Фото: Серафима Кузина

— Проект т.ч.к. ты, как и все остальные свои задумки, воплощаешь в жизнь вместе со своей женой актрисой Олей Райх?

— Всё, что происходит — наше совместное творчество, и проект «Открыто», и проект т.ч.к. Как я уже говорил, для меня очень важен отказ от вертикали и поиск горизонтали. Оля меня в этом сильно поддерживает. Не хочется говорить высокопарных слов, что она моя муза. Она — мой сотворец, друг, человек, смотрящий со мной в одном направлении.

— В чем ты видишь потенциал Томска и его перспективы, почему, в отличие от многих, ты здесь остаешься?

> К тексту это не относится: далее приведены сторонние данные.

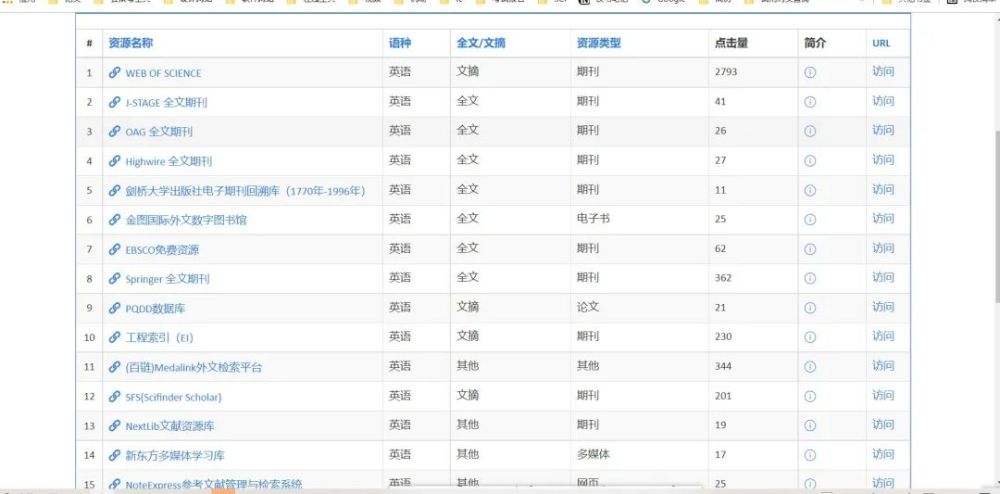Click 访问 for 金图国际外文数字图书馆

— Когда я вышел из театрального пузыря и начал разговаривать с интересными людьми из разных сфер, я, может, иллюзорно, увидел потребность Томска в сообществе. Мы можем создать его вместе с Томском! Для меня очень важно, что проект т.ч.к. базируется здесь, но направлен не только на город, он как минимум масштабов страны. Но томское сообщество очень важно. В чем сила Томска? В прекрасных людях! Мне очень нравится, что в этом городе молодость — не буквальный возраст. Здесь столько крутых людей, кому за 50, за 60 лет, и язык не повернется назвать их старыми. К нам на читки ходит удивительная дама с тросточкой. И вот на «7×7» она сидит с айпадом, смотрит спектакль с дополненной реальностью и говорит: «Прикольно!». В городе столько людей, кто открыт к поискам, рефлексии, исследованию сегодняшнего дня… Я потому Томск люблю и полюбил, и вижу в этом перспективу нашего дальнейшего совместного развития.